The letters, signed by human rights and legal aid organizations, environmental non-profits, mining-affected community groups, and jewelry producers, among others, focus on the potential environmental and human rights impacts of the expansion, the lack of publicly available information regarding the expansion process, the aggravation of climate vulnerability that the expansion would cause, and the serious allegations of water contamination at Barrick’s operations in the DR and at other Barrick sites. The letters highlight the potentially dangerous impacts of the proposed additional mine waste storage facility, called a tailings dam, on downstream communities and vital watersheds.

“Barrick claims it is ‘serious about sustainability’ and community rights, and the Dominican government has committed to being an international leader on climate justice. The available evidence suggests the mine expansion is irreconcilable with these promises and must be immediately re-considered,” said Sienna Merope-Synge of NYU Global Justice Clinic’s Caribbean Climate Justice Initiative, one of the groups coordinating the letter.
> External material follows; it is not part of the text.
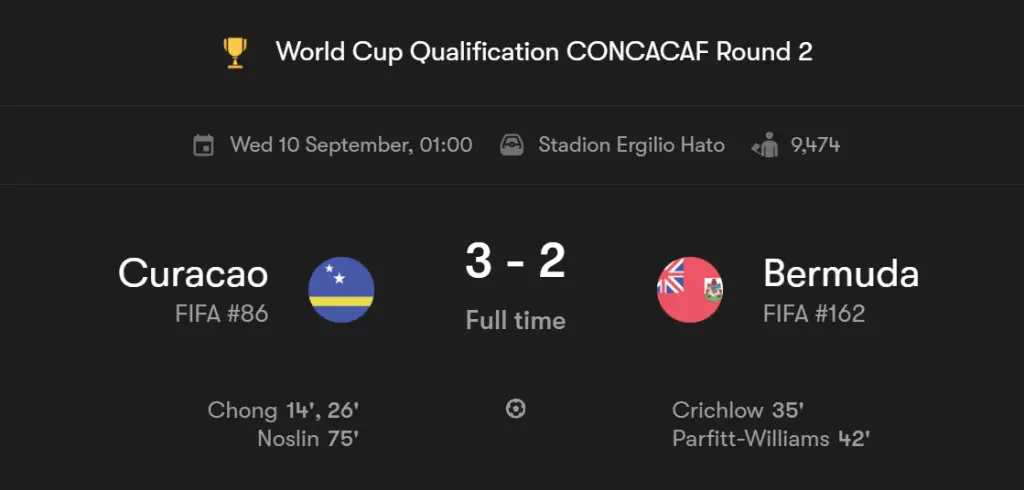The height and width of the screenshot is (490, 1024).
Task: Click the Bermuda flag badge
Action: click(x=690, y=290)
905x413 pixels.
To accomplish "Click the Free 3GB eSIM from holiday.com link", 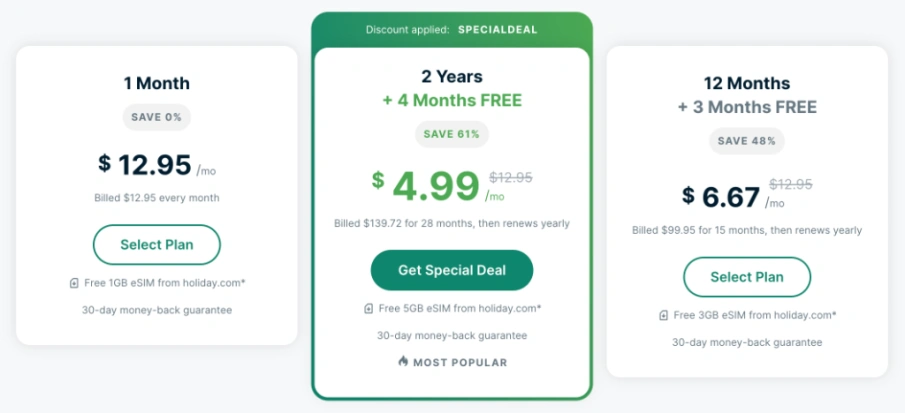I will pos(755,316).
Organizations confronting Barrick’s damaging environmental impacts and marred human rights record in other countries around the world have endorsed the letters, which argue that the company’s actions abroad casts serious doubt on its willingness to uphold the highest human rights and environmental standards in the DR. At the Porgera mine in Papua New Guinea, Barrick dumped more than 6 million tonnes of tailings and 12 million tonnes of sediment from waste rock into a local river, under government permits. One organization from Papua New Guinea signed the letter with a message to communities in the DR saying, “We the Ipili Indigenous Women from Porgera are in solidarity with you in this battle.”

The letters were presented to the Dominican Ministry of Energy and Mines and the Ministry of the Environment and Natural Resources as well as the CEO and President of Barrick Gold and the President of Barrick’s Dominican subsidiary in advance of the company’s annual general meeting in Toronto.

May 4, 2021.

Communications from NYU clinics do not represent the institutional views of NYU School of Law or the Center, if any.